Data plane components are configured with Kubernetes Horizontal Pod Autoscaler (HPA), which can be adjusted to match your traffic patterns and resource requirements. The management plane is scaled and managed by Tetrate.

Infrastructure as code

Tetrate Agent Router provides Helm charts for installing and managing data plane components on Kubernetes. Terraform modules are also available for provisioning the underlying cloud infrastructure (VPCs, subnets, IAM roles, etc.) when needed. Together, these allow fully reproducible, version-controlled deployments.

Resilience without full cutover

Each data plane runs independently in its own Kubernetes cluster and routes within its configured provider set. Developers configure fallback policies that define which backends to try when the primary fails for a given request; no cluster-wide or region-wide cutover is involved.

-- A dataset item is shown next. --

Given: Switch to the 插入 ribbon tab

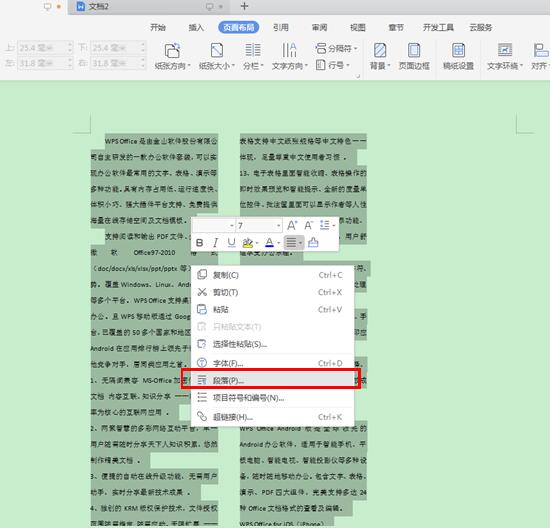Looking at the screenshot, I should pos(196,27).
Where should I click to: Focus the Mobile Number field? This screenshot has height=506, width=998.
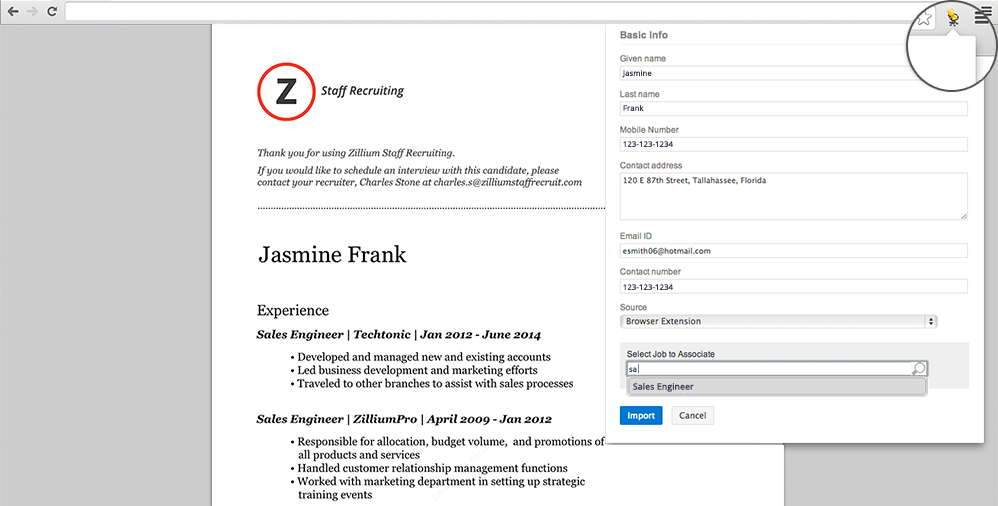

Under the hood, each backend in a fallback chain is assigned a priority level in the AI gateway AIGatewayRoute resource. When a request to the priority-0 backend fails (rate limit, server error, connection failure), the gateway retries at priority 1, then priority 2, and so on, all within the same HTTP request lifecycle. There is no provider-level health tracking; each request independently discovers failures and walks the priority chain. This per-request model means intermittent errors are absorbed transparently without application-level retry logic.